By Donald H. Harrison
SAN DIEGO—This book falls within one of those between genres—historical fiction—in which it is difficult to tell what is real and what is made up. If you were writing a biography of Marilyn Monroe, you couldn’t reliably cite it, yet there is enough verisimilitude about the book that a reader feels he or she has really gained insight into the personality of Marilyn Monroe. Clearly author Alma h. Bond has done a lot of research.
Much of the book deals with the marriages of Marilyn, the movie star, to Joe DiMaggio, the baseball star, and later to Arthur Miller, the Pulitzer Prize winning playwright. This was a case of the personification of one institution (the movies) marrying in turn the personifications of two other institutions—baseball and intellect. Neither man suited Marilyn—DiMaggio because she thought he was dumber than she was, and Miller because he thought exactly the same about her.

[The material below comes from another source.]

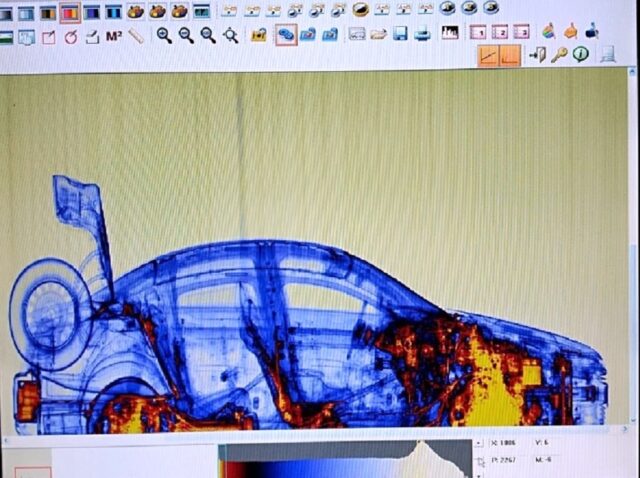
Task: Open a file with the folder icon
Action: 379,34
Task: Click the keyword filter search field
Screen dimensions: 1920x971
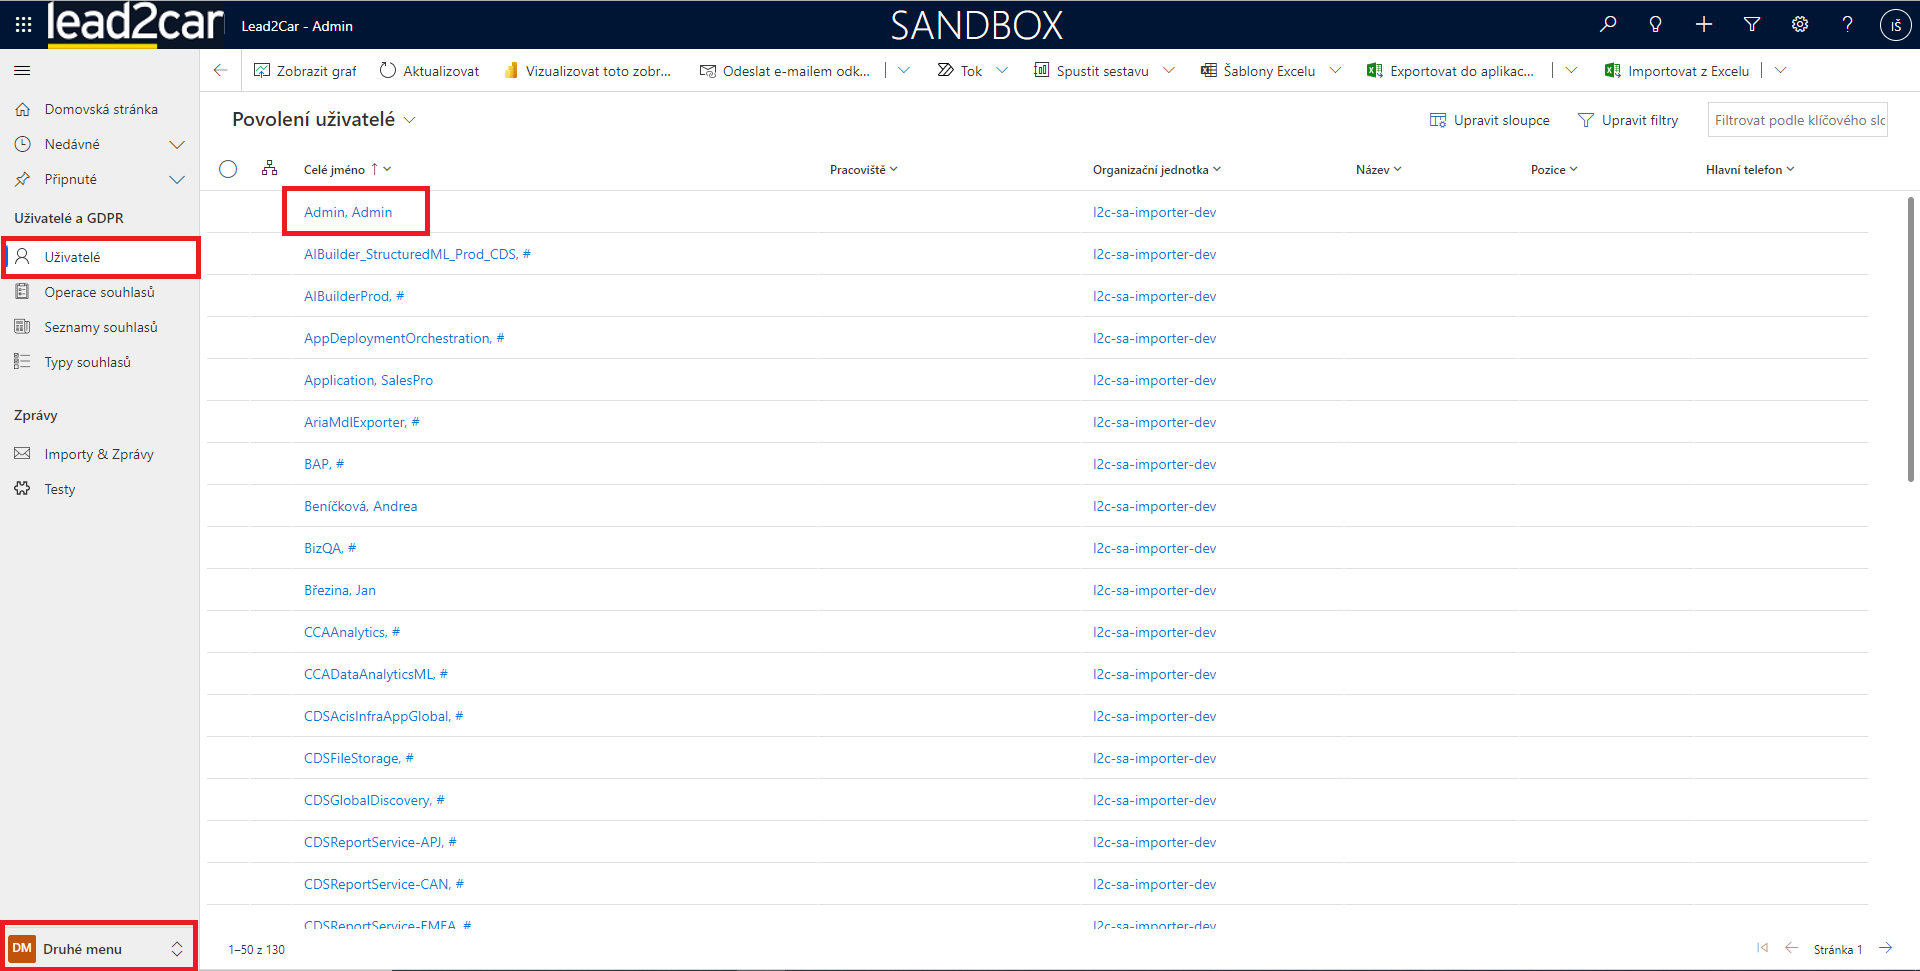Action: coord(1797,120)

We also read about Marilyn’s numerous affairs with other famous men – President John F. Kennedy, his brother Attorney General Robert F. Kennedy, singer Frank Sinatra, and actor Yves Montand among them. Marilyn flaunted her sexuality, but didn’t want men to treasure her only for her body. She wanted them to love what was on her inside – as her parents never did – but she was so insecure about herself, and so demanding of other people’s unqualified love, that few people had the energy to constantly reassure her.
Marilyn often dreamed of suicide, occasionally attempted suicide, and eventually drugged herself to death. That someone who was an international icon—the embodiment of sexiness—could be so constantly miserable ought to make everyone reexamine the meaning of success.

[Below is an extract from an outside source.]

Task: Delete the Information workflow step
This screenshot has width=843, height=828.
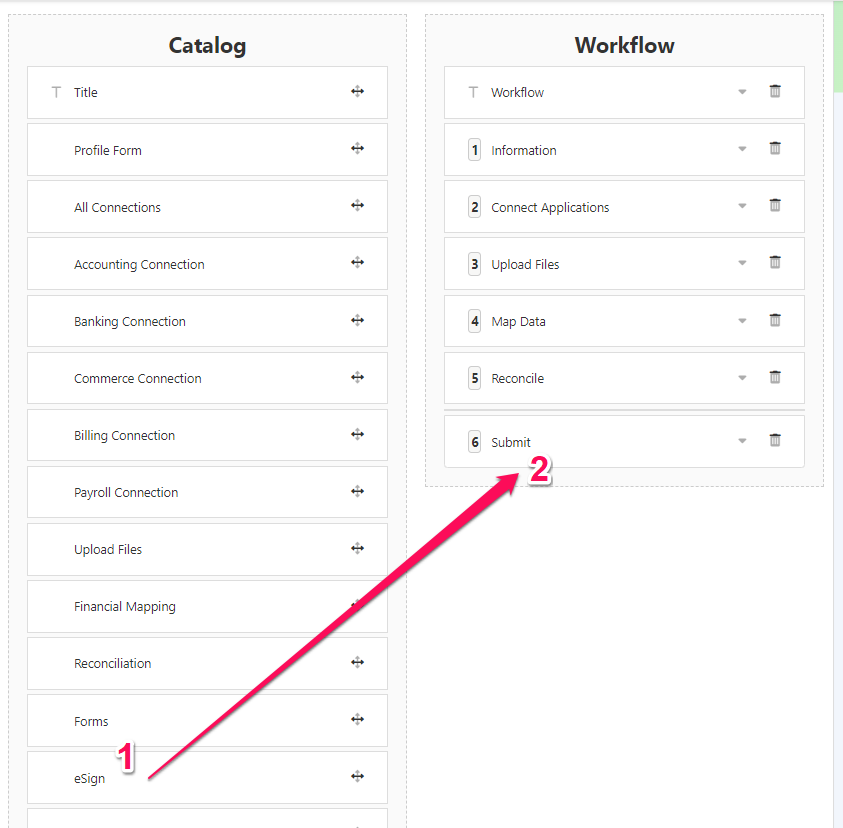Action: 775,149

In the book, Marilyn visits a fictional female psychiatrist and through sessions “on the couch” and in subsequent letters to her “shrink,” she reveals her biography. Her father abandoned her mother before the birth of Marilyn—whose childhood name was Norma Jeane Mortenson. Her mother was in and out of mental institutions, and thus was unable to give her the stability she needed growing up. Marilyn was moved from one foster home to another, and when foster parents abandoned her, she was sent to an orphanage. Finding someone to love her became the raison d’être of her life. The problem was that she was so darn sexy, she never could be sure that men really liked her for herself, or simply for the prestige of bedding her. As for women, she felt most of them were jealous of her. Marilyn was very lonely.

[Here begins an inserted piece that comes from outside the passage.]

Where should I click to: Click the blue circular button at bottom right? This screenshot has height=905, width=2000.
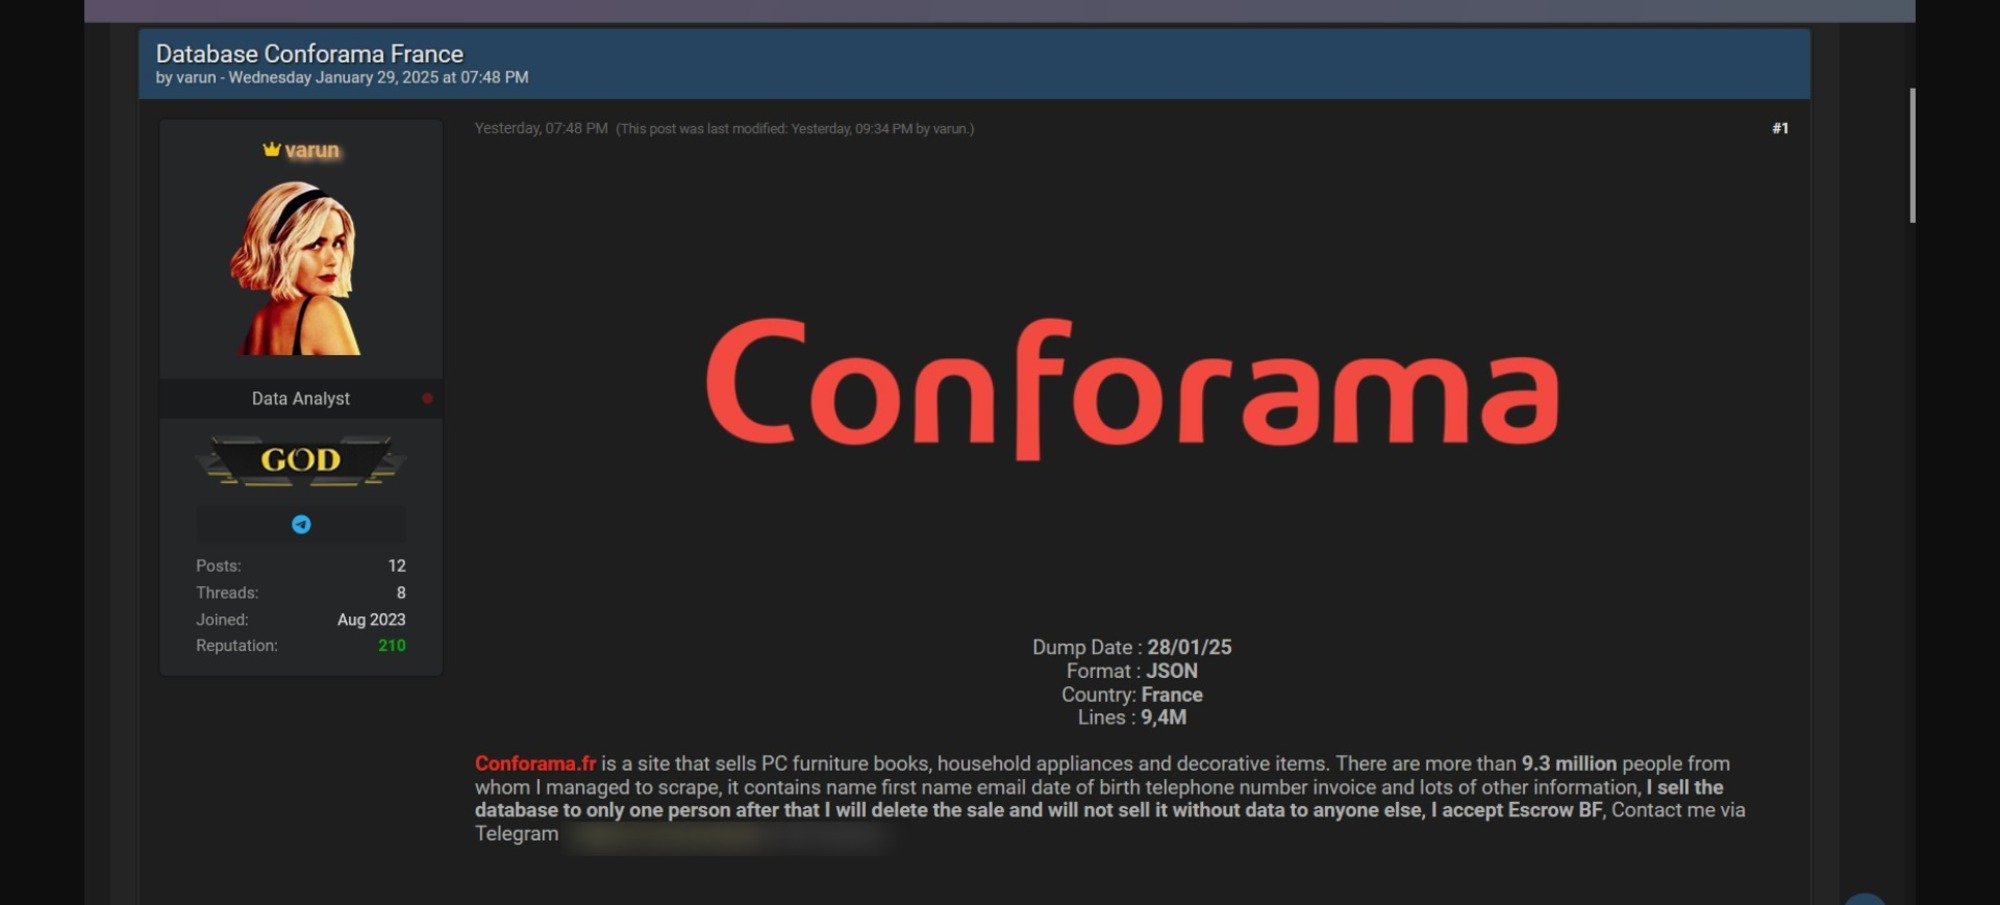click(1864, 899)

When she married Arthur Miller, Marilyn converted to Judaism, but regrettably there is very little in this book about that aspect of her life. The author dismisses the conversion as just another of Marilyn’s dalliances—a conversion that lasted perhaps two weeks. All that really came out of it was a decision by Egypt’s dictator Gamal Abdul Nasser to ban Marilyn’s films in his country. Marilyn didn’t care; she considered it a badge of honor.
The book is an interesting psychological study even if you have no basis to believe all of it. Apparently it is tough to be beautiful, and brutal to be extraordinarily beautiful.